Shortly after German troops entered the country on July 1, 1941, the Nazi occupation authorities incited Latvian nationalists to commit deadly pogroms, testified survivor Max Kaufmann in The Destruction of the Jews of Latvia. On July 2, at the instigation of the Germans, Latvian armed youths wearing red and white armbands went about the city dragging Jews out of their homes, arresting and assaulting them.

Many were later taken out of the Central Prison and driven in trucks to Bikernieki Forest where they were shot. Within three months, more than 6,000 people were killed in Riga and the vicinity by local thugs, Kaufmann wrote.

Evidence presented at post-war crimes trials supports the charge that up to 1500 Latvian gunmen, operating in the Arajs Kommando under Nazi collaborator Viktors Arajs, aided Nazi Einsatzgruppen in the mass murders of Latvian Jews.

The Nazis recruited several auxiliary units from Latvian locals to extinguish any possibility of flight or survival during the killing operations. The unit commanded by Viktors Arajs, aided by deputy Herbert Cuckers, operated the longest and gained the greatest notoriety for its cruelty and its abuse of the victims. The group began operations in 1941 with some 300 members. At its peak in 1942, when additional members were recruited to take part in Nazi atrocities along the eastern border in Russia and Belarus, the unit numbered some 1500 members.

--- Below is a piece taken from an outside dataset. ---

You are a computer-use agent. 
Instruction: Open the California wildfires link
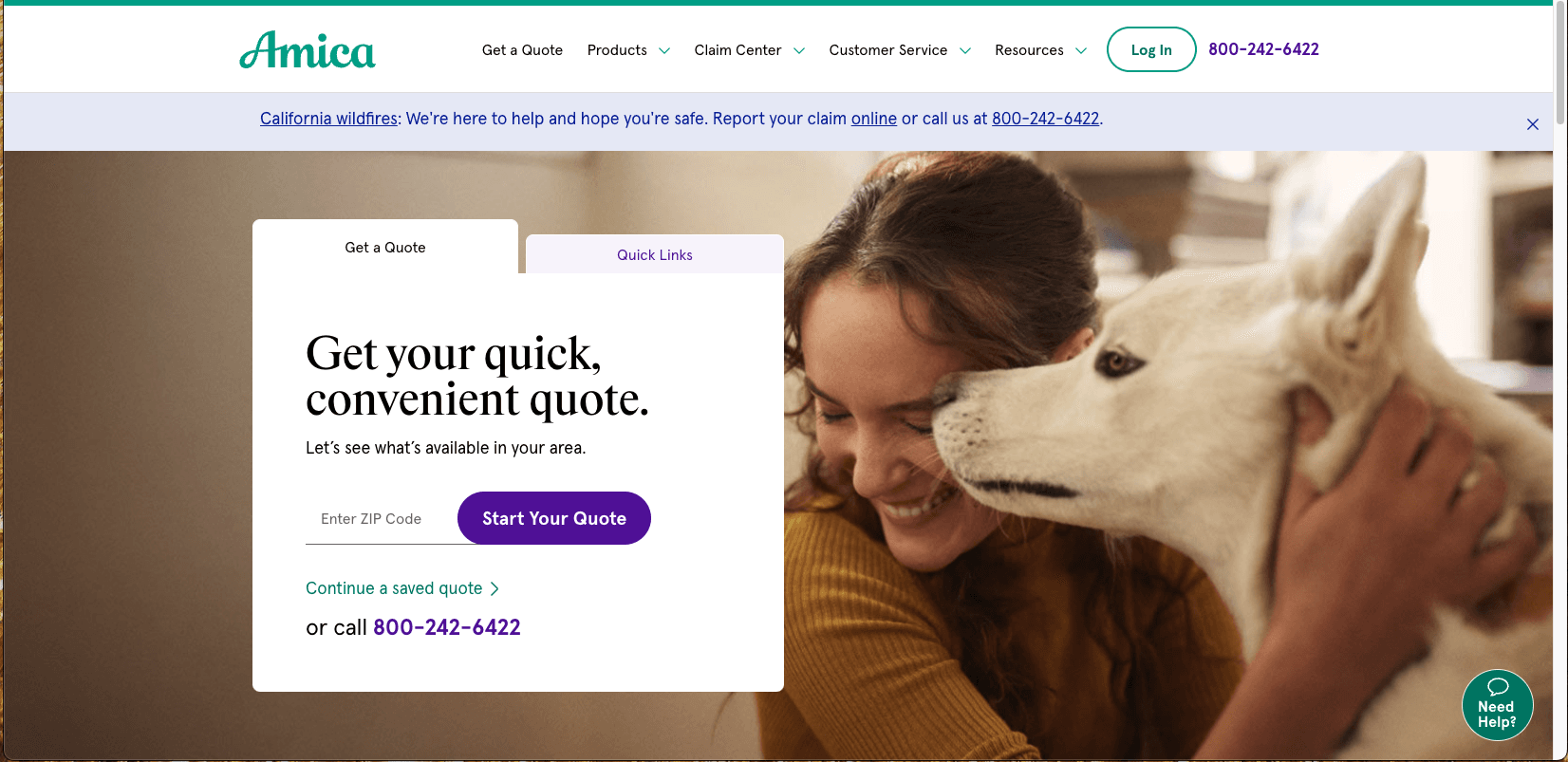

In 1941, the large German industrialized death camps had not yet been opened. Instead, a much cruder method of genocide was employed. Groups of Jews were ordered to be shot in Riga, Daugavpils (Dvinsk) and in many smaller towns. Research shows that all these mass murders were meticulously organized by the German authorities, but often carried out by Latvian auxiliaries without direct German involvement.

The Arajs Kommandos played a central role in the mass execution of Jews from the Riga Ghetto on November 30 and December 8, 1941, herding more than 25,000 men, women and children to the edge of giant pre-excavated pits in the Rumbula forest. There the victims were forced, with methodical brutality, to lie face down in the pits where they were shot to death by German marksmen.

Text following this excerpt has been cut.